[Collected data entries]
BEGIN
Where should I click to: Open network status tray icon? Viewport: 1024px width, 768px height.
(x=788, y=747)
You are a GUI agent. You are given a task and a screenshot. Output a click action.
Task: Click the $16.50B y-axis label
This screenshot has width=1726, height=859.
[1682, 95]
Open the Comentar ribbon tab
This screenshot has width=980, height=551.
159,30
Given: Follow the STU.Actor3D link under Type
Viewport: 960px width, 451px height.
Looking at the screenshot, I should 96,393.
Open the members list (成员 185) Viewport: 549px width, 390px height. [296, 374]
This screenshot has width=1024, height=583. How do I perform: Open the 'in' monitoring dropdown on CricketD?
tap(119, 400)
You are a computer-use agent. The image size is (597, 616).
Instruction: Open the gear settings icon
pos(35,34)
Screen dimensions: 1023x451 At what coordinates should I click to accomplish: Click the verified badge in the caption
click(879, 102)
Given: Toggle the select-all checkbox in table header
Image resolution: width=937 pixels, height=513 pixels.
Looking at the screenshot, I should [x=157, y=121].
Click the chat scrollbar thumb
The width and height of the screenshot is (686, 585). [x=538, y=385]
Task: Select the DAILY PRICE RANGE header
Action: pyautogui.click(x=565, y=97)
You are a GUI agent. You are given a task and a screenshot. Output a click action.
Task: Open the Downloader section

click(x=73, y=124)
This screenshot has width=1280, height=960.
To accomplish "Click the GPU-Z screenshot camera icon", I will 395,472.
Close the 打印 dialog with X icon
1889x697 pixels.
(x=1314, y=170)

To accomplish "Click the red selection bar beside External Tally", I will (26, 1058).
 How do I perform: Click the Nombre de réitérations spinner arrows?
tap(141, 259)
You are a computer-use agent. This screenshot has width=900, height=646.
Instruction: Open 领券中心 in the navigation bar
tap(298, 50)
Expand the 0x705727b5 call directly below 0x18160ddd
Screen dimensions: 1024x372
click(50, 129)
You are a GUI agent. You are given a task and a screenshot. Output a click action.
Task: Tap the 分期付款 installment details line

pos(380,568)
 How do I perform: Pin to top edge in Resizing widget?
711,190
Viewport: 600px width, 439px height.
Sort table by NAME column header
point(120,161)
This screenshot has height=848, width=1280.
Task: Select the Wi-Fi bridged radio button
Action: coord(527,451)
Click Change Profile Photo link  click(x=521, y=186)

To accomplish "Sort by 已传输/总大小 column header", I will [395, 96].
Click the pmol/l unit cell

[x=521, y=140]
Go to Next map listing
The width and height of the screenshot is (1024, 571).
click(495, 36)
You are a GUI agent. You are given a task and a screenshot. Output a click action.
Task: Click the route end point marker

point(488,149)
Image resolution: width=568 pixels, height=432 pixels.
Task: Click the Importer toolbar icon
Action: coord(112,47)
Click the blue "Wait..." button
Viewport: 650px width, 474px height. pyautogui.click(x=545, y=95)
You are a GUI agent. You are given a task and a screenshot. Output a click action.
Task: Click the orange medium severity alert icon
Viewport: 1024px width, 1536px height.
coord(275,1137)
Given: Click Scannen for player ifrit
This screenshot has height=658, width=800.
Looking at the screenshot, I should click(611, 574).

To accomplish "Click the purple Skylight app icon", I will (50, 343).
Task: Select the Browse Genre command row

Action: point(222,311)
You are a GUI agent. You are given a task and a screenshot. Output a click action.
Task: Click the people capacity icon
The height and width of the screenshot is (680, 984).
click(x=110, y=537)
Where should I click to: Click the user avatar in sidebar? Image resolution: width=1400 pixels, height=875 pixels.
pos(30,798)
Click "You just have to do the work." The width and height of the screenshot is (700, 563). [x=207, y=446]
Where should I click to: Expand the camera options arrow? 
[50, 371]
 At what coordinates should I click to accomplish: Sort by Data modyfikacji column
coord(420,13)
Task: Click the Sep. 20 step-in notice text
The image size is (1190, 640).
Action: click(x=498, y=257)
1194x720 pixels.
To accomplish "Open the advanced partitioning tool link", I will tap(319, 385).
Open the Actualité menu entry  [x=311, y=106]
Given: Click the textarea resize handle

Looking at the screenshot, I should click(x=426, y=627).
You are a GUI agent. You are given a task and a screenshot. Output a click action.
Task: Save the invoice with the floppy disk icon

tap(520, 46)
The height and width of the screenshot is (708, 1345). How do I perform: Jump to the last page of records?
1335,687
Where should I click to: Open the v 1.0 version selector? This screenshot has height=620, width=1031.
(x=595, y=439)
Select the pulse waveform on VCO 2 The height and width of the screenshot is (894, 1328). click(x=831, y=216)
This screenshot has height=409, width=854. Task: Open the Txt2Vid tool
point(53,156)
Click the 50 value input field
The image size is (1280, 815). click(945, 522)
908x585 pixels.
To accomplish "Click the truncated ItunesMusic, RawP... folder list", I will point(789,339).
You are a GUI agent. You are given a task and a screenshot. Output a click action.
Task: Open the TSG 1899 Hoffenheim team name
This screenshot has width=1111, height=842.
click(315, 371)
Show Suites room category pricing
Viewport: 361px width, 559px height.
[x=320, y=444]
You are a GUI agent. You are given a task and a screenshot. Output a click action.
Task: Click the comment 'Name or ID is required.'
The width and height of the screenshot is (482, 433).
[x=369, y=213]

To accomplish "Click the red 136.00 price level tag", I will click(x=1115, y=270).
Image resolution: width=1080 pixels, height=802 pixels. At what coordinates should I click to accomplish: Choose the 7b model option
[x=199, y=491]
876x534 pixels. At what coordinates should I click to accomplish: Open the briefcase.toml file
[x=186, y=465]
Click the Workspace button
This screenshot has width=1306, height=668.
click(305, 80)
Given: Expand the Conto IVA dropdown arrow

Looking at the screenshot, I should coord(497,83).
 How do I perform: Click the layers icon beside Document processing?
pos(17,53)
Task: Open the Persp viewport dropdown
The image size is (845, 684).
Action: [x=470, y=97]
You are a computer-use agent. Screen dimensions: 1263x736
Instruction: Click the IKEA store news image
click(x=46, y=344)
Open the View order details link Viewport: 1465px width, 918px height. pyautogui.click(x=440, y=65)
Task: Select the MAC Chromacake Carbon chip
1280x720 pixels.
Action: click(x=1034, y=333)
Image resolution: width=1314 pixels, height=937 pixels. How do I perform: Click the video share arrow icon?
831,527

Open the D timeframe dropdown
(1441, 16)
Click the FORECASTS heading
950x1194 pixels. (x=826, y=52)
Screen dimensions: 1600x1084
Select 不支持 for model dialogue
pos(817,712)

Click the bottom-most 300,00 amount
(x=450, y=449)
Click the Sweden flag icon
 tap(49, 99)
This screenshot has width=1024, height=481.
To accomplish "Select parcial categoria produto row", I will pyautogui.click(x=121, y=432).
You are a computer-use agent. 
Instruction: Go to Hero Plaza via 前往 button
END
Output consists of exactly the lines from the one containing "The width and height of the screenshot is (482, 433)." to the end of the records above, retyped without change and with nothing extra.

The width and height of the screenshot is (482, 433).
[x=369, y=213]

To accomplish "Click the red 136.00 price level tag", I will click(x=1115, y=270).
Image resolution: width=1080 pixels, height=802 pixels. At what coordinates should I click to accomplish: Choose the 7b model option
[x=199, y=491]
876x534 pixels. At what coordinates should I click to accomplish: Open the briefcase.toml file
[x=186, y=465]
Click the Workspace button
This screenshot has width=1306, height=668.
click(305, 80)
Given: Expand the Conto IVA dropdown arrow

Looking at the screenshot, I should coord(497,83).
 How do I perform: Click the layers icon beside Document processing?
pos(17,53)
Task: Open the Persp viewport dropdown
The image size is (845, 684).
Action: [x=470, y=97]
You are a computer-use agent. Screen dimensions: 1263x736
Instruction: Click the IKEA store news image
click(x=46, y=344)
Open the View order details link Viewport: 1465px width, 918px height. pyautogui.click(x=440, y=65)
Task: Select the MAC Chromacake Carbon chip
1280x720 pixels.
Action: click(x=1034, y=333)
Image resolution: width=1314 pixels, height=937 pixels. How do I perform: Click the video share arrow icon?
831,527

Open the D timeframe dropdown
(1441, 16)
Click the FORECASTS heading
950x1194 pixels. (x=826, y=52)
Screen dimensions: 1600x1084
Select 不支持 for model dialogue
pos(817,712)

Click the bottom-most 300,00 amount
(x=450, y=449)
Click the Sweden flag icon
 tap(49, 99)
This screenshot has width=1024, height=481.
To accomplish "Select parcial categoria produto row", I will pyautogui.click(x=121, y=432).
You are a computer-use agent. 
Instruction: Go to Hero Plaza via 前往 button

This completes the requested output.